→ **Task requirements**: Treat the line containing "Where should I click to: Expand" as the first line and the final line of the material below as the last; reproduce that range exactly.
Segment Open
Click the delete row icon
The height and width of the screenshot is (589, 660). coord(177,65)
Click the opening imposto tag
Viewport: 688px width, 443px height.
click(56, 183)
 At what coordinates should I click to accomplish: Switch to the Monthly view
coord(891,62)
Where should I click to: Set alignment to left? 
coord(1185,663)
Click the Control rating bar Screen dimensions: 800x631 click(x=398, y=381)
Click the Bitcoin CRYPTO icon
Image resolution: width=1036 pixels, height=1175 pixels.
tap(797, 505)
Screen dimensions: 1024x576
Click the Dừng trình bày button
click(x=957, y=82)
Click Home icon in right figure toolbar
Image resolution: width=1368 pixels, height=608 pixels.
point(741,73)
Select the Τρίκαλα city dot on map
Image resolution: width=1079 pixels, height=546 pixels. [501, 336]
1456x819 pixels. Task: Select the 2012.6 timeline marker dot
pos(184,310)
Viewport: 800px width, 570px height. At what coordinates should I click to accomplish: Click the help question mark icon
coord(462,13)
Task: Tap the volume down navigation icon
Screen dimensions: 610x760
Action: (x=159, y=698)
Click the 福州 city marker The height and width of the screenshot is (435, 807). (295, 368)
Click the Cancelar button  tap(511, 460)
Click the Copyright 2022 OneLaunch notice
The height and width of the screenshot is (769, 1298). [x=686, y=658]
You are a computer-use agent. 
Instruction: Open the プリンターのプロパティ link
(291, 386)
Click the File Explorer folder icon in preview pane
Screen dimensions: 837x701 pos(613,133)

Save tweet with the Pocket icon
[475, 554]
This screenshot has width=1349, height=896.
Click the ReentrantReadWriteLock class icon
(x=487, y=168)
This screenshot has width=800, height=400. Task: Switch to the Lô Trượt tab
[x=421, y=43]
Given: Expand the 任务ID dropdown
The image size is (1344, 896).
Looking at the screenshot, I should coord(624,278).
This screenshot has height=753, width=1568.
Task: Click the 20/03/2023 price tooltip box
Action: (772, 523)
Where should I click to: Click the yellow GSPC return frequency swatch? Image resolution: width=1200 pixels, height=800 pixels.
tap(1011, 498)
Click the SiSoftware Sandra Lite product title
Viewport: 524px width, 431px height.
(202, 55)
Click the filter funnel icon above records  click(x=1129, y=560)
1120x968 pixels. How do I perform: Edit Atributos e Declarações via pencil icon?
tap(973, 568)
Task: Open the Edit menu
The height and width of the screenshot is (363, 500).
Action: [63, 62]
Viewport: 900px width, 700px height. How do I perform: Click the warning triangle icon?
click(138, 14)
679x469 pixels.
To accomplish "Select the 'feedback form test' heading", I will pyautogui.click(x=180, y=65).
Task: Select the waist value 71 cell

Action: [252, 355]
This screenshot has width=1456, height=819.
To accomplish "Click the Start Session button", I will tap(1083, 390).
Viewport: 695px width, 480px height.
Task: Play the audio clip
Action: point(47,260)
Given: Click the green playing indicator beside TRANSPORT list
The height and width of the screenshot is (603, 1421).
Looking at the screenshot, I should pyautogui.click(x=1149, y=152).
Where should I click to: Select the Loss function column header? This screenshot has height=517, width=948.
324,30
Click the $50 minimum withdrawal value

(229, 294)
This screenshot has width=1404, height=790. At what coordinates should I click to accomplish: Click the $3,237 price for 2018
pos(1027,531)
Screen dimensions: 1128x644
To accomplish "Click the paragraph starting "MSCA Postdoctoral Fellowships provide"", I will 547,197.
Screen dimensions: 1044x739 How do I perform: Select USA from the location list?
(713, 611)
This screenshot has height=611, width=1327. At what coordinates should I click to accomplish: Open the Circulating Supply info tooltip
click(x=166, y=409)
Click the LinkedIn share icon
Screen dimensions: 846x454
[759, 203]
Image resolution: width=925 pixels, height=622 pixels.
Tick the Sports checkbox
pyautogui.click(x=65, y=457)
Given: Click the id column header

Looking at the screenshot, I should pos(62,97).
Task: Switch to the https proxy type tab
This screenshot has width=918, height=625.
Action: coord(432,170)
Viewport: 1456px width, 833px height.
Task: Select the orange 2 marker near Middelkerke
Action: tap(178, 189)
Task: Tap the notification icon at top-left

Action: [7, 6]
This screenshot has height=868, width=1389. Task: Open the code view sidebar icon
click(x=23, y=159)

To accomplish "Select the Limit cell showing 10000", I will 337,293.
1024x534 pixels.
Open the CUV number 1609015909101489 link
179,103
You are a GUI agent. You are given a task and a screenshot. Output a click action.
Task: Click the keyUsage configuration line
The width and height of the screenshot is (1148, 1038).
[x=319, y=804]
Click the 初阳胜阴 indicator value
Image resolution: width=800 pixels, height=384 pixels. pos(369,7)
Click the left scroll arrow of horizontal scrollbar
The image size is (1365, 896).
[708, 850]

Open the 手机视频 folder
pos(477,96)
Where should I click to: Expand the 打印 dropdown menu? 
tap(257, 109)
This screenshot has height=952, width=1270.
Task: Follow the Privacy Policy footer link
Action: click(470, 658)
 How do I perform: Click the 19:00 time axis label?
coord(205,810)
Segment Closed
→ **Result of this exercise**:
Where should I click to: Expand the 打印 dropdown menu? 
tap(257, 109)
This screenshot has height=952, width=1270.
Task: Follow the Privacy Policy footer link
Action: click(470, 658)
 How do I perform: Click the 19:00 time axis label?
coord(205,810)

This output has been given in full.